The Giants must also face the question of how much they value Cruz, and whether their perception is in line with his own. The problem for Cruz right now is that one great season does not necessarily mean a great career, and whether you are 25 or 35, NFL teams pay for what you can do in the future, not what you just did. (and yes, sometimes those blur, as what you just did leads teams to project more).
Here is a list of other “breakouts” between the ages of 24 and 26 (Cruz turned 25 in November) who had at least 1,200 yards in a season, and never had 700 or more receiving yards in any previous year.

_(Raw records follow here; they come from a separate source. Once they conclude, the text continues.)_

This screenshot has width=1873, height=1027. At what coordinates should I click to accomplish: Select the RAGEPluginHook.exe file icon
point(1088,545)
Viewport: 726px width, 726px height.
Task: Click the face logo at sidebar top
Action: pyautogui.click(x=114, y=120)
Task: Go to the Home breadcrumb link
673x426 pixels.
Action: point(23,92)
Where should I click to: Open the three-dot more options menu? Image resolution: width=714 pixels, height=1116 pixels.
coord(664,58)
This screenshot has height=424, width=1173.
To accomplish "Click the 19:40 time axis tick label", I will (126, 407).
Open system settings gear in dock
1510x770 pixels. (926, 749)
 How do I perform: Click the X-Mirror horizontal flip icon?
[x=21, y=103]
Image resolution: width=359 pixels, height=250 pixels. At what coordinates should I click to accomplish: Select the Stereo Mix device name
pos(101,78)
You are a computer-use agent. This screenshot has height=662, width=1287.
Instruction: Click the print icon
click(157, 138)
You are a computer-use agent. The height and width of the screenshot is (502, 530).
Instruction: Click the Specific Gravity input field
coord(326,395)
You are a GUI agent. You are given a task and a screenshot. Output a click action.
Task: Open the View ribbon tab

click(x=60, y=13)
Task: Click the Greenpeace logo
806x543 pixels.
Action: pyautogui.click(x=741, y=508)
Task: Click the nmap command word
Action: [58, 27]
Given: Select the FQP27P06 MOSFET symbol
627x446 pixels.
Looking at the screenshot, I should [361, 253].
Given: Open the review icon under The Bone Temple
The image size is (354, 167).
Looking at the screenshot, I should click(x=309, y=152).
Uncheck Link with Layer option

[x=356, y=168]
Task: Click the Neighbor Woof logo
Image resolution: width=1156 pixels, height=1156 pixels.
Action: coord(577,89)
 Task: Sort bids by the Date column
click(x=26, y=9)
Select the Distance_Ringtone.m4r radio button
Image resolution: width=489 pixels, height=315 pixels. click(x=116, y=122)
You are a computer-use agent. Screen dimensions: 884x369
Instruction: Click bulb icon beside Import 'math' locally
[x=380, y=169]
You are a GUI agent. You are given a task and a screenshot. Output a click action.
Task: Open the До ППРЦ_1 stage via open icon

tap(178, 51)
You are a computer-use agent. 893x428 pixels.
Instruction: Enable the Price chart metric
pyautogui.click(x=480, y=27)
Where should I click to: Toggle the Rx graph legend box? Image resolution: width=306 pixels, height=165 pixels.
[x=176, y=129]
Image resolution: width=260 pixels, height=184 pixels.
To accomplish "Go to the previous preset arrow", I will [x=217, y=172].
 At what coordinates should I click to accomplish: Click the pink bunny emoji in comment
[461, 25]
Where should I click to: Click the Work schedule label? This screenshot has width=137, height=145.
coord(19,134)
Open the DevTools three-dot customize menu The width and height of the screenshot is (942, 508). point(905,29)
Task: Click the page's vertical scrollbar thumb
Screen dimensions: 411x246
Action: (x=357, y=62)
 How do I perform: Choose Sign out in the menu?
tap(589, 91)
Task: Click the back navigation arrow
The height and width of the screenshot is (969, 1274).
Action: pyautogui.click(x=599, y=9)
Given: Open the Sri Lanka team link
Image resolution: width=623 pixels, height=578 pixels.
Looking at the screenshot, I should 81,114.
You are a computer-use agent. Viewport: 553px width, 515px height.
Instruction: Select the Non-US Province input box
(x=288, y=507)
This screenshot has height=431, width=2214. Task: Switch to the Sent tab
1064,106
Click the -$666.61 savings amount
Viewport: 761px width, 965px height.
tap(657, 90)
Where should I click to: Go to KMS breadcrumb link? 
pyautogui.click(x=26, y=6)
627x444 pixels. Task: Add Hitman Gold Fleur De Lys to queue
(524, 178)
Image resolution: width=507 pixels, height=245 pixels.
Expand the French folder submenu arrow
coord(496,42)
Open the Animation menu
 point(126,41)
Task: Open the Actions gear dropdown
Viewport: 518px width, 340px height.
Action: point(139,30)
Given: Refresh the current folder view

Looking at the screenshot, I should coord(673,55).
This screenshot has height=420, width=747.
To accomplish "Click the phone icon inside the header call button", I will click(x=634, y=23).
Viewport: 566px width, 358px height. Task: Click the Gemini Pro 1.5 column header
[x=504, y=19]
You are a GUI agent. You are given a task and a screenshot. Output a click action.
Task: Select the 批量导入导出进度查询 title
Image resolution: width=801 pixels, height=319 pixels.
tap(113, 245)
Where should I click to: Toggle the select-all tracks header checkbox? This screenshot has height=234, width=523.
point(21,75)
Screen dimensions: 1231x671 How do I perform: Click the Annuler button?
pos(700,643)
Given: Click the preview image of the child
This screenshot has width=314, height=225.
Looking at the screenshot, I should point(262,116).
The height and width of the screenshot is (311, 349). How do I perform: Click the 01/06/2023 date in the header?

I ordered that list by draft order, from 1st rounders to undrafted free agents like Cruz. The first round breakouts tended to hold their value better (only Tim McGee never had another 1,000 yard season). Now, Cruz had the best season of any of those guys, but if you were setting an optimistic view for Cruz right now, it would be more like one of my childhood heroes, Carlos Carson. I expect that the Giants will be willing to pay Cruz, depending on his expectations. If his expectations are in line with good #2 receiver, then maybe.
However, if he is really confident in his skills, then his best move may be to play out the next season. We know he is likely to regress in terms of yards, even if he plays well. He had 5 touchdowns of more than 60 yards in 2011, and the 13 other seasons in the Super Bowl era when a wide receiver had 4 or more touchdowns resulted in a drop to 1.3 long touchdowns the next season. If he puts up a solid season, a nice 65 catch, 1,000 yard year, though, his projection improves dramatically. Just as he is hitting restricted free agency and teams might be willing to risk a first round pick, he will also have more clout.
The list of guys that had 2,400 or more receiving yards combined over ages 25 and 26 reads more like a list of at least good to great receivers. Guys like Carlos Carson and Carl Pickens represent the bottom of the list, rather than the average.